Ministério da justiça prorroga emprego da Força Nacional para proteger aldeias indígenas


foto: DOL

O Ministério da Justiça e Segurança Pública prorrogou por mais 60 dias, contados a partir de hoje (23), o emprego da Força Nacional na Terra Indígena (TI) de Nonoai, localizada no Rio Grande do Sul. As informações são da agencia brasil.


A Portaria nº 27, que autoriza a prorrogação visando a preservação da ordem pública e da incolumidade de pessoas e patrimônio, foi publicada no Diário Oficial da União da última quarta-feira.


O emprego da Força Nacional vem sendo implementado nesta e em outras terras indígenas da região, após registros de violência praticados contra indígenas. Os problemas que vêm ocorrendo na área – inclusive de assassinatos de lideranças indígenas – têm sido denunciados pelo Conselho Indigenista Missionário (Cimi).

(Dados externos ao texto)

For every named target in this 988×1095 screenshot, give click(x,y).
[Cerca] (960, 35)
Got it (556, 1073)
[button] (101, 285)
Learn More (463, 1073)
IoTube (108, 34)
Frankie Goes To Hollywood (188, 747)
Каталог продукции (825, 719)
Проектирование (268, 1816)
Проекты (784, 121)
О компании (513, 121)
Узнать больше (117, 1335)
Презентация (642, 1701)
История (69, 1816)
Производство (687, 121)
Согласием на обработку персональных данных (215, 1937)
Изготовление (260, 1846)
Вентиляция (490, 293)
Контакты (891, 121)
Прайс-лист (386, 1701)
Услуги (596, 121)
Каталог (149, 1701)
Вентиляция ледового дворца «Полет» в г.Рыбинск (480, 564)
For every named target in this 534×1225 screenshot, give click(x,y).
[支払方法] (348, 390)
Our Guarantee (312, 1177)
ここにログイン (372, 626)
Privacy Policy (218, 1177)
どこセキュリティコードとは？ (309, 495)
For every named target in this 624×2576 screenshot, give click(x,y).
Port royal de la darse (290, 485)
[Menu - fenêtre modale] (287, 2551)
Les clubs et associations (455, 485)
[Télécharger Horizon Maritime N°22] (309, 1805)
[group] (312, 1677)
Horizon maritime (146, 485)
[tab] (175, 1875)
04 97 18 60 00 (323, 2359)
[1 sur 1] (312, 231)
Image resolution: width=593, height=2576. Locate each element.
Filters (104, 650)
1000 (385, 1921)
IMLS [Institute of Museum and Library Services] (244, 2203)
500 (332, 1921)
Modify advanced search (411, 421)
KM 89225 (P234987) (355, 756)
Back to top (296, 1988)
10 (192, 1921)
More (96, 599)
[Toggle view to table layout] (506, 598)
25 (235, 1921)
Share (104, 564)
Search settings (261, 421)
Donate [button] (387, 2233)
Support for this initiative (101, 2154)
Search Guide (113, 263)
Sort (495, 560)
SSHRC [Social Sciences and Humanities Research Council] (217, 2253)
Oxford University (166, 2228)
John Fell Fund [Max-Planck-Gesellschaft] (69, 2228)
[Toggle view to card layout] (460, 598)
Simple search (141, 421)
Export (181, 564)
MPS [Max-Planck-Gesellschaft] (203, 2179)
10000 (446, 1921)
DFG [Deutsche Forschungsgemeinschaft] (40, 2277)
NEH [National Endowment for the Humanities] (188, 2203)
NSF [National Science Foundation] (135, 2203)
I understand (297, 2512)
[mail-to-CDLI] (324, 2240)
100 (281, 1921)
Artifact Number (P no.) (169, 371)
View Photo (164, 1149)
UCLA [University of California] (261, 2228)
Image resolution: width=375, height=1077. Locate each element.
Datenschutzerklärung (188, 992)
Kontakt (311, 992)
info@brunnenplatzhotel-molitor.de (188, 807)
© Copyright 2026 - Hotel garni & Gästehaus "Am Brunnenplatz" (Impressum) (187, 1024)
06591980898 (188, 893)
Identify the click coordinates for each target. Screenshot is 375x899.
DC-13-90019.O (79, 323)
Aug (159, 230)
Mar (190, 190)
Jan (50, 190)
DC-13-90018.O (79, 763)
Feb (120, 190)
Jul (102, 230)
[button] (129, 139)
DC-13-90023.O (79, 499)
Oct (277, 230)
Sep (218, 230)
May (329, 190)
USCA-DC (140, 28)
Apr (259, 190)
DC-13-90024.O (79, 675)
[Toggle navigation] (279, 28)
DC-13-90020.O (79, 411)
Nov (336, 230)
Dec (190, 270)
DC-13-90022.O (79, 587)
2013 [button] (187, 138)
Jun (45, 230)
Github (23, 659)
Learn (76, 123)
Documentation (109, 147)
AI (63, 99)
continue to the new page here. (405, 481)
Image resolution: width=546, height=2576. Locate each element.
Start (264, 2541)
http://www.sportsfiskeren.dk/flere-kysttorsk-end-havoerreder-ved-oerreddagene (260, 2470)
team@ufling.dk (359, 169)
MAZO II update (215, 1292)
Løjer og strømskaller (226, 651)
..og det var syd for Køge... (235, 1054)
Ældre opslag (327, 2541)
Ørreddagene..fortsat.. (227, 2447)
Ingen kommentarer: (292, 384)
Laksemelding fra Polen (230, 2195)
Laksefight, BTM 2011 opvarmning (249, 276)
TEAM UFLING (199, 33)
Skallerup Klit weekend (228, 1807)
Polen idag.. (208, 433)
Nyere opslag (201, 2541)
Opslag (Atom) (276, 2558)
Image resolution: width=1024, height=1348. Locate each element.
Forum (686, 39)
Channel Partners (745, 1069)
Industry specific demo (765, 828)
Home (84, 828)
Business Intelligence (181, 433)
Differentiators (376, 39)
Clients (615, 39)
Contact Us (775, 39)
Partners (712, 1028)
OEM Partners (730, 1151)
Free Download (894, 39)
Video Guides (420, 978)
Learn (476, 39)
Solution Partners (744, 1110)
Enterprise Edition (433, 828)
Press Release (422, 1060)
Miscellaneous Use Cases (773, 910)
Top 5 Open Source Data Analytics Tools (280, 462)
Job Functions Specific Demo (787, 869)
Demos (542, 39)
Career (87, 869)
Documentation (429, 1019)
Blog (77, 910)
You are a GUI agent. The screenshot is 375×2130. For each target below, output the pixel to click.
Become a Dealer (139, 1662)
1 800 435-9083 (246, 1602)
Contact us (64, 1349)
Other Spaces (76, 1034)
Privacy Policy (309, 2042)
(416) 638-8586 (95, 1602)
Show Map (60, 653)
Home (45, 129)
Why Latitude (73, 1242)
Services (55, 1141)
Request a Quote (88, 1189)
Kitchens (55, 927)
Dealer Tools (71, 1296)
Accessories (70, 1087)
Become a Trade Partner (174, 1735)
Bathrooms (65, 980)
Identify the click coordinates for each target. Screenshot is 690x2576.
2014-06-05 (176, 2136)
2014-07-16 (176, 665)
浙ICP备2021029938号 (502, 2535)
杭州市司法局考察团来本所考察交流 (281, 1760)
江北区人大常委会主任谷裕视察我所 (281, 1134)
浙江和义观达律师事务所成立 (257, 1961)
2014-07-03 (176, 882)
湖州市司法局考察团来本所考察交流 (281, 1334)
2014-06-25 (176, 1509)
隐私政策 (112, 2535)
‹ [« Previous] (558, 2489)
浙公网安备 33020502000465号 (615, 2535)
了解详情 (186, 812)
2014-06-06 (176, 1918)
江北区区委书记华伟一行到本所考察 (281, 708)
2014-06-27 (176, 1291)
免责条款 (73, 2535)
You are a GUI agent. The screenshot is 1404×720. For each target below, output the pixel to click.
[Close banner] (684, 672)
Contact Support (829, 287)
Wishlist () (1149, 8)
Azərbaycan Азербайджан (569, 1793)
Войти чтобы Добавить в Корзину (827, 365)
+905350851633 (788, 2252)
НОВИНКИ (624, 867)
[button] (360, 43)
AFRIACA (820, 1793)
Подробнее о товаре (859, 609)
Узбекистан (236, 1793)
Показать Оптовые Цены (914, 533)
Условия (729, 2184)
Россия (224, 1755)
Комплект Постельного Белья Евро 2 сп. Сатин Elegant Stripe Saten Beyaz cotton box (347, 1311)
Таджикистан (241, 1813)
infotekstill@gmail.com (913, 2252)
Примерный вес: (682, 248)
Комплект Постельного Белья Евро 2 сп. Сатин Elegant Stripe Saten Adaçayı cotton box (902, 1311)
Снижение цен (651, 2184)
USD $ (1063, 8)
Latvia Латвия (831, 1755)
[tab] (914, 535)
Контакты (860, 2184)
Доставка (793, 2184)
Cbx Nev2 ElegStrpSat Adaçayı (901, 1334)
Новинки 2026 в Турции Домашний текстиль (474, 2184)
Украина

Segundo a entidade, há também registros de indígenas espancados e aprisionados. “Tudo para saciar a saga do lucro e da ganância sobre os bens indígenas”, informou o Cimi ao criticar, em outubro, os arrendamentos que vêm sendo feitos nas TIs Nonoai, Serrinha, Ventara, Carreteiro e Guarita.


Em novembro, um indígena de 23 anos da Aldeia Pinhalzinho foi morto na TI Nonoai. De acordo com o Cimi, o assassinato está ligado aos conflitos gerados no território em decorrência da prática do arrendamento.


"É chegado o momento de se reverter o quadro perverso de esbulho e violência, e começar a identificar e processar os que se beneficiam da produção de soja transgênica dentro das áreas indígenas. São grupos de pessoas que há décadas exploram os bens da União, terras que deveriam ser destinadas ao usufruto exclusivo dos povos. Os que arrendam as terras indígenas precisam ser responsabilizados por esses crimes e pelo incentivo, de fora para dentro das comunidades, à violência. Fechar os olhos para os crimes é o mesmo que avalizá-los", disse a nota publicada pelo Cimi.


Diante da escalada de violência praticada contra índios da região, lideranças indígenas pediram, em novembro de 2021, durante o acampamento Levante pela Democracia, que o Ministério Público Federal (MPF) adote providências para barrar arrendamentos em seus territórios.

Na oportunidade, foi entregue aos procuradores da 6ª Câmara de Coordenação e Revisão do MPF um documento como pedido de que o Termo de Ajustamento de Conduta referente à prática de arrendamento da TI Nonoai não seja renovado, e que fosse garantida a permanência da Força Nacional e da Polícia Federal na região, com o objetivo de “salvaguardar a vida e a integridade física” de todos integrantes da comunidade.


Pará

No estado do Pará onde as invasões em territórios indígenas acontecem com bastante frequência, O juiz federal Heitor Moura Gomes, da subseção Judiciária de Tucuruí, Vara Federal Cível e Criminal da SSJ de Tucuruí, determinou nesta última quinta-feira (28) o desbloqueio da rodovia e determinou busca e apreensão na área indígena. A decisão do magistrado levou em consideração a investigação inicial da Polícia Federal. “Denota-se a possível prática de delitos no interior da Terra Indígena Parakanã, o que gerou conflito generalizado entre populares do Município de Novo Repartimento e indígenas. Faz-se necessário esclarecer os fatos o mais breve possível, considerando a gravidade dos atos narrados e a existência de ameaças realizadas por “colonos”.

O grupo entrou sem autorização na Terra Indígena Parakanã, a 30 quilômetros do centro urbano, e não foram mais vistos. Nessa quinta-feira, 28, a Justiça Federal de Tucuruí determinou busca e apreensão em 18 aldeias e ordenou a desobstrução da rodovia BR-230.


Cosmo Ribeiro de Sousa (Manel), José Luís da Silva Teixeira e Wilian Santos Câmara sumiram a área de mata da reserva na tarde de domingo (24). As três motocicletas e mais pertences dos homens foram encontrados na segunda-feira (25). Diante do caso, parentes e populares interditaram a rodovia BR-230.


Na manhã deste sábado (30), autoridades policiais encontraram três corpos dentro da reserva indígena próximo ao local do desaparecimento dos homens. Os corpos foram levados para o IML de Marabá para procedimentos de identificação.